Stored items

>>

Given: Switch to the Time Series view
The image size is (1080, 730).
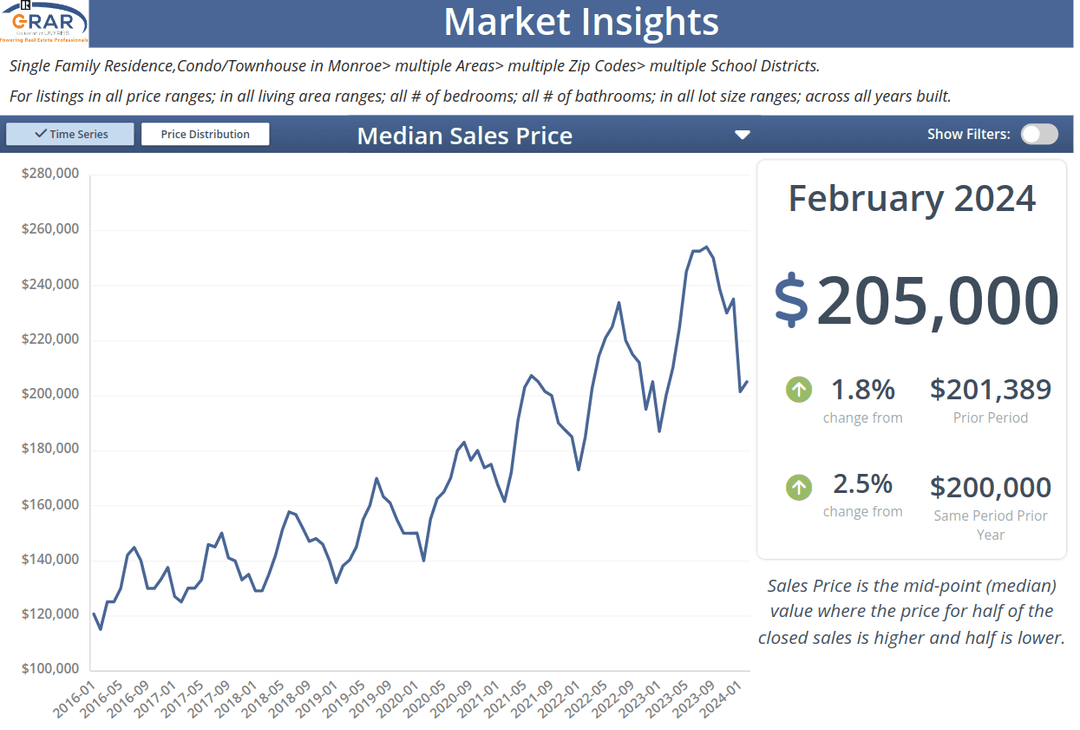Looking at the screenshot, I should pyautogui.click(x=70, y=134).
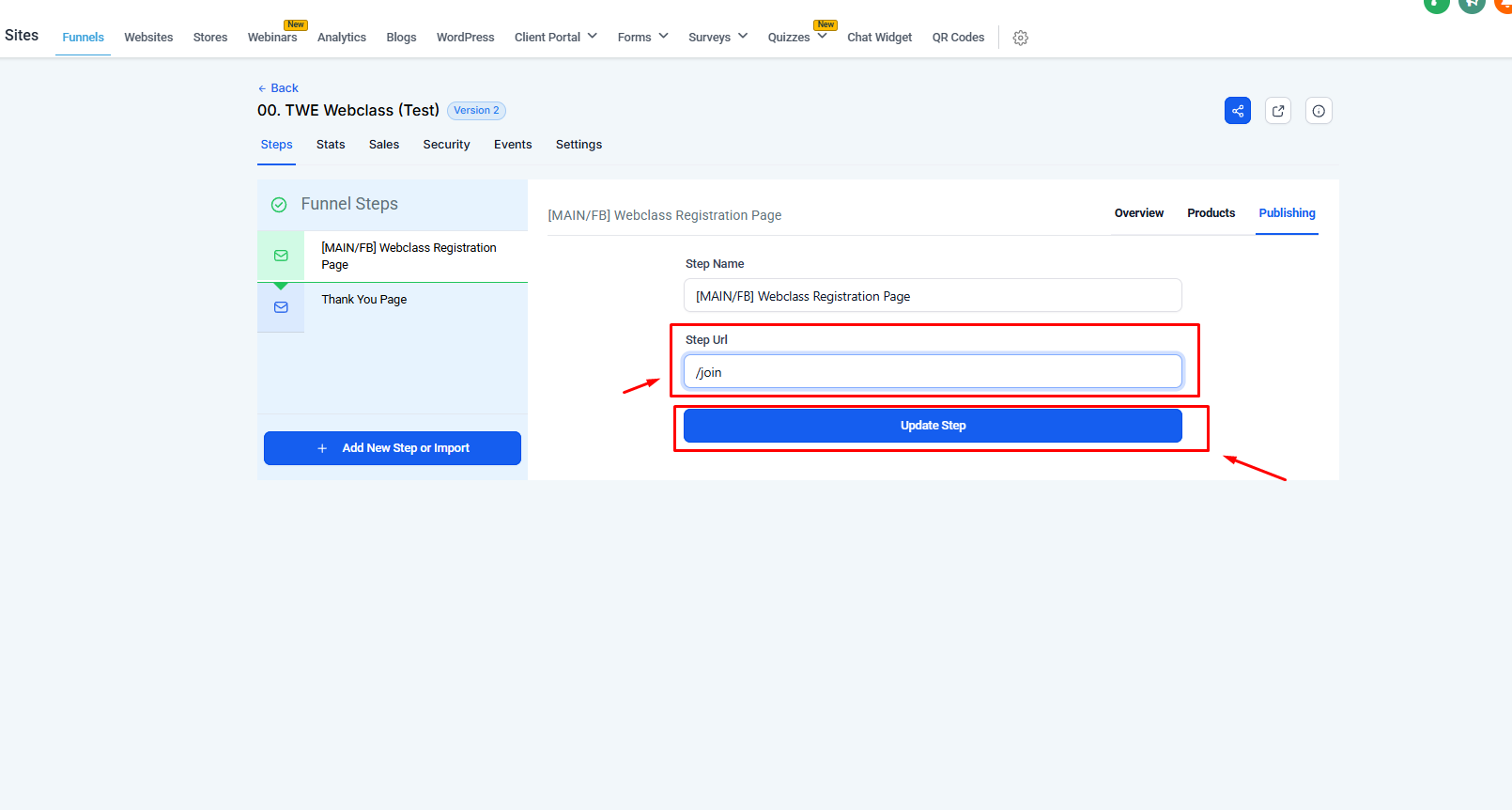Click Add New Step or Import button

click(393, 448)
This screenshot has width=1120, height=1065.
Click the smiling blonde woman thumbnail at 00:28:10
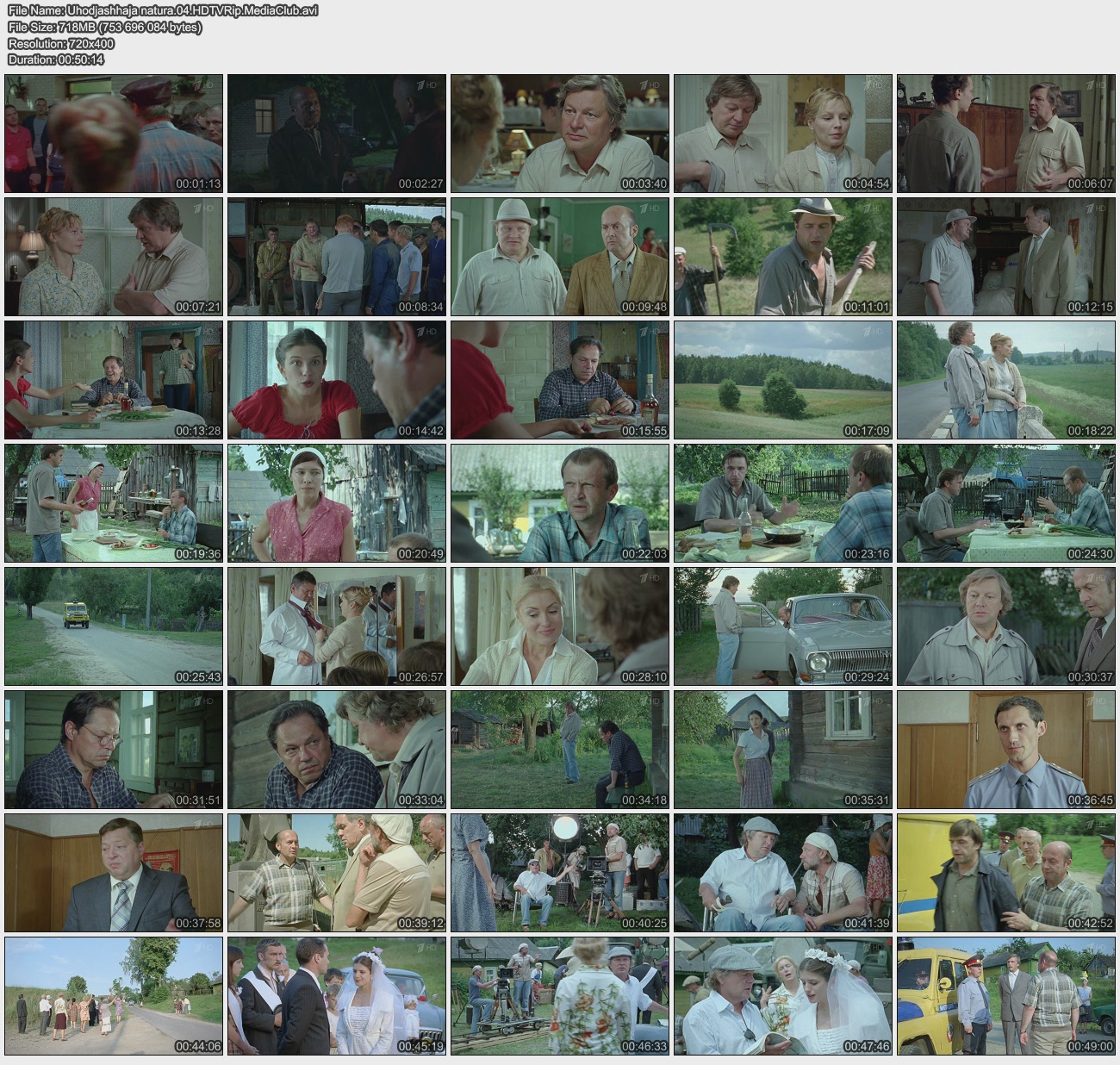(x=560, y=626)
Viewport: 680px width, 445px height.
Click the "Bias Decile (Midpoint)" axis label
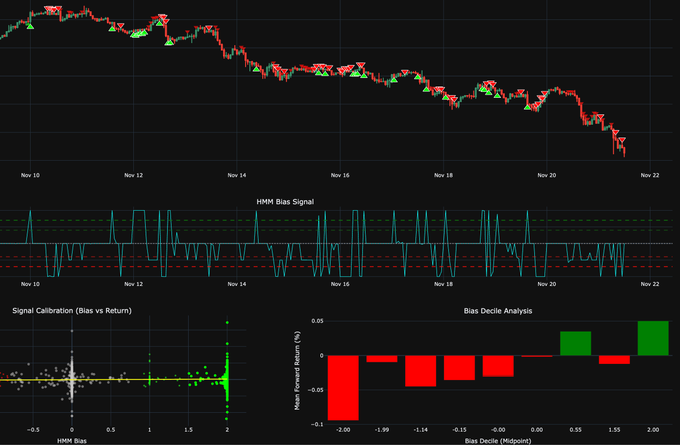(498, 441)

<<

Set every line of the records down again exactly, and exclude all pictures.

Written answer.
Given: Switch to the Time Series view
The image size is (1080, 730).
Looking at the screenshot, I should pyautogui.click(x=70, y=134).
Click Add New Step or Import button

click(393, 448)
This screenshot has width=1120, height=1065.
Click the smiling blonde woman thumbnail at 00:28:10
(x=560, y=626)
Viewport: 680px width, 445px height.
Click the "Bias Decile (Midpoint)" axis label
(498, 441)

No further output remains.